Continuous Data Streaming

To achieve low latency, a system must be able to perform message processing without having a costly storage operation in the critical processing path. A storage operation adds a great deal of unnecessary latency to the process (e.g., committing a database record requires a disk write of a log record). For many stream processing applications, it is neither acceptable nor necessary to require such a time-intensive operation before message processing can occur. Instead, messages should be processed “in-stream” as they fly by. An additional latency problem exists with systems that are passive, as such systems wait to be told what to do by an application before initiating processing. Passive systems require applications to continuously poll for conditions of interest. Unfortunately, polling results in additional overhead on the system as well as the application, and additional latency, because (on average) half the polling interval is added to the processing delay. Active systems avoid this overhead by incorporating builtin event/data-driven processing capabilities.

Integration of Stored and Streaming Data

For many stream processing applications, comparing “present” with “past” is a common task. Thus, a stream processing system must also provide for careful management of stored state. For example, in on-line data mining applications (such as detecting credit card or other transactional fraud), identifying whether an activity is “unusual” requires, by definition, gathering the usual activity patterns over time, summarizing them as a “signature”, and comparing them to the present activity in real time. To realize this task, both historical and live data need to be integrated within the same application for comparison.
******************************
— Short task A —
According to the passage on stream processing, what do active systems incorporate to avoid polling overhead?
The text above and the entries that follow are unrelated material.

Records of words and element locations
******************************
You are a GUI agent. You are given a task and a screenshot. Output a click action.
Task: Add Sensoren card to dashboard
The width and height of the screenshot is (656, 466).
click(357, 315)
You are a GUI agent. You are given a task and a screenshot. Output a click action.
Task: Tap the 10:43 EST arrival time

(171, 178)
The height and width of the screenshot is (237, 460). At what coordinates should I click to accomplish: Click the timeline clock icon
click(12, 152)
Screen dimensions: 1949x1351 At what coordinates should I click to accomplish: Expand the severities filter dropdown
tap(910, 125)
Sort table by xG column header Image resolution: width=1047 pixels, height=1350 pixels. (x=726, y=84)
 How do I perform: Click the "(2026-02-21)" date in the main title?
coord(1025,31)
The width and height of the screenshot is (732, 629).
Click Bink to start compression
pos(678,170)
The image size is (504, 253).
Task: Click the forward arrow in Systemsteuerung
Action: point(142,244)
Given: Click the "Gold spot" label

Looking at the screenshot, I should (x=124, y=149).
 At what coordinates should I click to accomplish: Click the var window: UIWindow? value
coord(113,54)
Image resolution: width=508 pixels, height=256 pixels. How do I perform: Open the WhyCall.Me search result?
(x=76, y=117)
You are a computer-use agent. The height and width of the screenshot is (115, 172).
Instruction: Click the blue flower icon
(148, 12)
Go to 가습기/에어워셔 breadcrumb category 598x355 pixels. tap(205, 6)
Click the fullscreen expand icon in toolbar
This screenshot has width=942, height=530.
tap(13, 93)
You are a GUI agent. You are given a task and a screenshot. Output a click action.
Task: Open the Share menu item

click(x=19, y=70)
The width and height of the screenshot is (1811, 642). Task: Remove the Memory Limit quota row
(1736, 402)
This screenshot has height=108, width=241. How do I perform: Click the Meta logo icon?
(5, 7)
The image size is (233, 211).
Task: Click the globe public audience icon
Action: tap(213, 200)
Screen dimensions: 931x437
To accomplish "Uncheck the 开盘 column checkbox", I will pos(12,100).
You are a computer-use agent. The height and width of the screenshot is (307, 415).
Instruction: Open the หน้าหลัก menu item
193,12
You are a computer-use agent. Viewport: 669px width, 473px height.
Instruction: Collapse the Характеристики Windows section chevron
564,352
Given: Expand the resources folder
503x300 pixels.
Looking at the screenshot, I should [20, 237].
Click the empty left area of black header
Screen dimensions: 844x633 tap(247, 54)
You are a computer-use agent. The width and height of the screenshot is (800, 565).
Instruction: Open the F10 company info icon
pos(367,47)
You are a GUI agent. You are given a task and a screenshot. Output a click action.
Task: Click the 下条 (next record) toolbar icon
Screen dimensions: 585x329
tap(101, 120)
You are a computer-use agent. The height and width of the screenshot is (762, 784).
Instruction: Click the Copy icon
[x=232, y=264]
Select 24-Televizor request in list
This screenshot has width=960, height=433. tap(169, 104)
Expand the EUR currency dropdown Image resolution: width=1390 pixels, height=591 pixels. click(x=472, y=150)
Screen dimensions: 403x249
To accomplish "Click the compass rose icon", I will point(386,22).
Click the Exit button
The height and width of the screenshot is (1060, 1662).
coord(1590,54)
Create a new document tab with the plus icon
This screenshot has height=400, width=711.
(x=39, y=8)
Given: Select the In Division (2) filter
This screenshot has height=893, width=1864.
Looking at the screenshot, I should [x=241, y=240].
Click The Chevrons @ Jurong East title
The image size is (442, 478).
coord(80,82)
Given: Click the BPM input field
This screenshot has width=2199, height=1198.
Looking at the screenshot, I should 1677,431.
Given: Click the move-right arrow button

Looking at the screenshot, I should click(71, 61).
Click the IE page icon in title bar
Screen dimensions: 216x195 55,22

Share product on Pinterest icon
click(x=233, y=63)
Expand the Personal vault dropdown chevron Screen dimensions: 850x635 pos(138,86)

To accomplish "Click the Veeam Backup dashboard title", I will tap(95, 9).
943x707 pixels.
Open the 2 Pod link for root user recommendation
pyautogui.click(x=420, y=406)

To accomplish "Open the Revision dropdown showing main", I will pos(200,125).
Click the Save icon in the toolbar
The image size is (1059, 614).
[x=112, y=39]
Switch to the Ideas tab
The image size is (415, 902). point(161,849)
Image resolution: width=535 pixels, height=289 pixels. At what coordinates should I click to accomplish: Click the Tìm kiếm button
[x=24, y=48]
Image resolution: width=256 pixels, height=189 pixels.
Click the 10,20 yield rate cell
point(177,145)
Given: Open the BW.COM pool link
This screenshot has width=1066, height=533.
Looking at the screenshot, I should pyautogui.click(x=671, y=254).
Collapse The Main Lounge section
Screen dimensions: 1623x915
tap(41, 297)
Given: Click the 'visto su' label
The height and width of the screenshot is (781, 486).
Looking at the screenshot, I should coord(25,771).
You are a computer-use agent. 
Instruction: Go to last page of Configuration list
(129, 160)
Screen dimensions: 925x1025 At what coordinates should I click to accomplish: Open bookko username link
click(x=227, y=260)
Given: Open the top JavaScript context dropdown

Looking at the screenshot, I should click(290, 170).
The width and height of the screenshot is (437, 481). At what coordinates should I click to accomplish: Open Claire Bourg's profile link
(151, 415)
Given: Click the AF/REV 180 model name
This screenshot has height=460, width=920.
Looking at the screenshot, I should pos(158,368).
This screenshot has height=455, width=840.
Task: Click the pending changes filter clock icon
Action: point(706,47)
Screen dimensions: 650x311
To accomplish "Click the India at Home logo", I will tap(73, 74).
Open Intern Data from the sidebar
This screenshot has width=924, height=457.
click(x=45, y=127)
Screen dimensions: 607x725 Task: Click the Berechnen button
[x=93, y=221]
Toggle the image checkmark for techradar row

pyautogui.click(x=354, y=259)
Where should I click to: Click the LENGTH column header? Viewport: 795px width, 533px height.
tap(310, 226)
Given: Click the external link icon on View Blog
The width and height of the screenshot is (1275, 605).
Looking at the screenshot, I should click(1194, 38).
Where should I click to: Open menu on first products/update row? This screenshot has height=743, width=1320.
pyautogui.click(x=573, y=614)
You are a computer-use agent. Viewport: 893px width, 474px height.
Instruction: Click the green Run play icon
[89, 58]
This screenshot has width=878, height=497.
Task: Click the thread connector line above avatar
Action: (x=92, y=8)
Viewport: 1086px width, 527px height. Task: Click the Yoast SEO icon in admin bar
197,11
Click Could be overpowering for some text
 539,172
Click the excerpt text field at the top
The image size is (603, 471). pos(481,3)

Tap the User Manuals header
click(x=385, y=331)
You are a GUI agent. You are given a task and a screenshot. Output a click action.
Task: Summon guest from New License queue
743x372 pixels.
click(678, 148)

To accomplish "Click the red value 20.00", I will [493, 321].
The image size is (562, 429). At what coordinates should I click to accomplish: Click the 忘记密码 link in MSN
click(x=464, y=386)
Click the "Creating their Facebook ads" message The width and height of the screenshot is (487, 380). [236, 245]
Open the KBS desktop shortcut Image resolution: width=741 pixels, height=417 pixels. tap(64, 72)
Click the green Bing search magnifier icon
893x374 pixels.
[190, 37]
******************************
— Short task B —
In the entries, change "screenshot" to "capture" in the lines from the line with "The image size is (562, 429)." to the line with "380). [236, 245]", and return only those lines.

— Response A —
They incorporate builtin event/data-driven processing capabilities.

— Response B —
The image size is (562, 429). At what coordinates should I click to accomplish: Click the 忘记密码 link in MSN
click(x=464, y=386)
Click the "Creating their Facebook ads" message The width and height of the capture is (487, 380). [236, 245]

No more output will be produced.